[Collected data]
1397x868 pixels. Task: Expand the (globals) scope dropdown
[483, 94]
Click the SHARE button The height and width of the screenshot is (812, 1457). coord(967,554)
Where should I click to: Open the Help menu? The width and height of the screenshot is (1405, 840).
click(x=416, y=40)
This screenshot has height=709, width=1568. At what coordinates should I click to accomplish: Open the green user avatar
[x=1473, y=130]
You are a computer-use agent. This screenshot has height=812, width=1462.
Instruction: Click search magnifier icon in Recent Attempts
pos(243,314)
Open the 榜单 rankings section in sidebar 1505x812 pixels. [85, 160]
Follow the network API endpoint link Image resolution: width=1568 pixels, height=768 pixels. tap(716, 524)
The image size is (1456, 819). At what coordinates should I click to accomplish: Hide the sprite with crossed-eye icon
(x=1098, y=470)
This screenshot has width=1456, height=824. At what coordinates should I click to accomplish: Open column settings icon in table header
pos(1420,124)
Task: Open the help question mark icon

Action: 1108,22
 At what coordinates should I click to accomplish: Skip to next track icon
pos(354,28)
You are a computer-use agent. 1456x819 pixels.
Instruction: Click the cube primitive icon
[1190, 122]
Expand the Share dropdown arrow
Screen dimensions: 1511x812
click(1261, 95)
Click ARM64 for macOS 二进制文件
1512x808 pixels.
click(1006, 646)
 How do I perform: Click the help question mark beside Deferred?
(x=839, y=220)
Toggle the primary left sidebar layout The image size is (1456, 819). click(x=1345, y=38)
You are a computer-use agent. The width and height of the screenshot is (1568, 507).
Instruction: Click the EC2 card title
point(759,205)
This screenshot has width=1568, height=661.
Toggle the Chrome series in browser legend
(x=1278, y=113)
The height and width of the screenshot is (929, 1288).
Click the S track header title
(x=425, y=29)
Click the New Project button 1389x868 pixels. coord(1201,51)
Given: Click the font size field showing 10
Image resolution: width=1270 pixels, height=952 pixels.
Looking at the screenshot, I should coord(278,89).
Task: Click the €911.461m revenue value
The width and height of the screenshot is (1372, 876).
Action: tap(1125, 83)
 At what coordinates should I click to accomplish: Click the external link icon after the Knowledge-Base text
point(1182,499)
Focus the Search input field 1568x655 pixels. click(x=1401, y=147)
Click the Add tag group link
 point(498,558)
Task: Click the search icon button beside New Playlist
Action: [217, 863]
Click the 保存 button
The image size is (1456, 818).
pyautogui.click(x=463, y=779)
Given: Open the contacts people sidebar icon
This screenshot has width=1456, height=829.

→ EXERCISE REQUIREMENTS:
Quote each line above in full, word for word.

→ WORKED SOLUTION:
1397x868 pixels. Task: Expand the (globals) scope dropdown
[483, 94]
Click the SHARE button The height and width of the screenshot is (812, 1457). coord(967,554)
Where should I click to: Open the Help menu? The width and height of the screenshot is (1405, 840).
click(x=416, y=40)
This screenshot has height=709, width=1568. At what coordinates should I click to accomplish: Open the green user avatar
[x=1473, y=130]
You are a computer-use agent. This screenshot has height=812, width=1462.
Instruction: Click search magnifier icon in Recent Attempts
pos(243,314)
Open the 榜单 rankings section in sidebar 1505x812 pixels. [85, 160]
Follow the network API endpoint link Image resolution: width=1568 pixels, height=768 pixels. tap(716, 524)
The image size is (1456, 819). At what coordinates should I click to accomplish: Hide the sprite with crossed-eye icon
(x=1098, y=470)
This screenshot has width=1456, height=824. At what coordinates should I click to accomplish: Open column settings icon in table header
pos(1420,124)
Task: Open the help question mark icon

Action: 1108,22
 At what coordinates should I click to accomplish: Skip to next track icon
pos(354,28)
You are a computer-use agent. 1456x819 pixels.
Instruction: Click the cube primitive icon
[1190, 122]
Expand the Share dropdown arrow
Screen dimensions: 1511x812
click(1261, 95)
Click ARM64 for macOS 二进制文件
1512x808 pixels.
click(1006, 646)
 How do I perform: Click the help question mark beside Deferred?
(x=839, y=220)
Toggle the primary left sidebar layout The image size is (1456, 819). click(x=1345, y=38)
You are a computer-use agent. The width and height of the screenshot is (1568, 507).
Instruction: Click the EC2 card title
point(759,205)
This screenshot has width=1568, height=661.
Toggle the Chrome series in browser legend
(x=1278, y=113)
The height and width of the screenshot is (929, 1288).
Click the S track header title
(x=425, y=29)
Click the New Project button 1389x868 pixels. coord(1201,51)
Given: Click the font size field showing 10
Image resolution: width=1270 pixels, height=952 pixels.
Looking at the screenshot, I should coord(278,89).
Task: Click the €911.461m revenue value
The width and height of the screenshot is (1372, 876).
Action: tap(1125, 83)
 At what coordinates should I click to accomplish: Click the external link icon after the Knowledge-Base text
point(1182,499)
Focus the Search input field 1568x655 pixels. click(x=1401, y=147)
Click the Add tag group link
 point(498,558)
Task: Click the search icon button beside New Playlist
Action: [217, 863]
Click the 保存 button
The image size is (1456, 818).
pyautogui.click(x=463, y=779)
Given: Open the contacts people sidebar icon
This screenshot has width=1456, height=829.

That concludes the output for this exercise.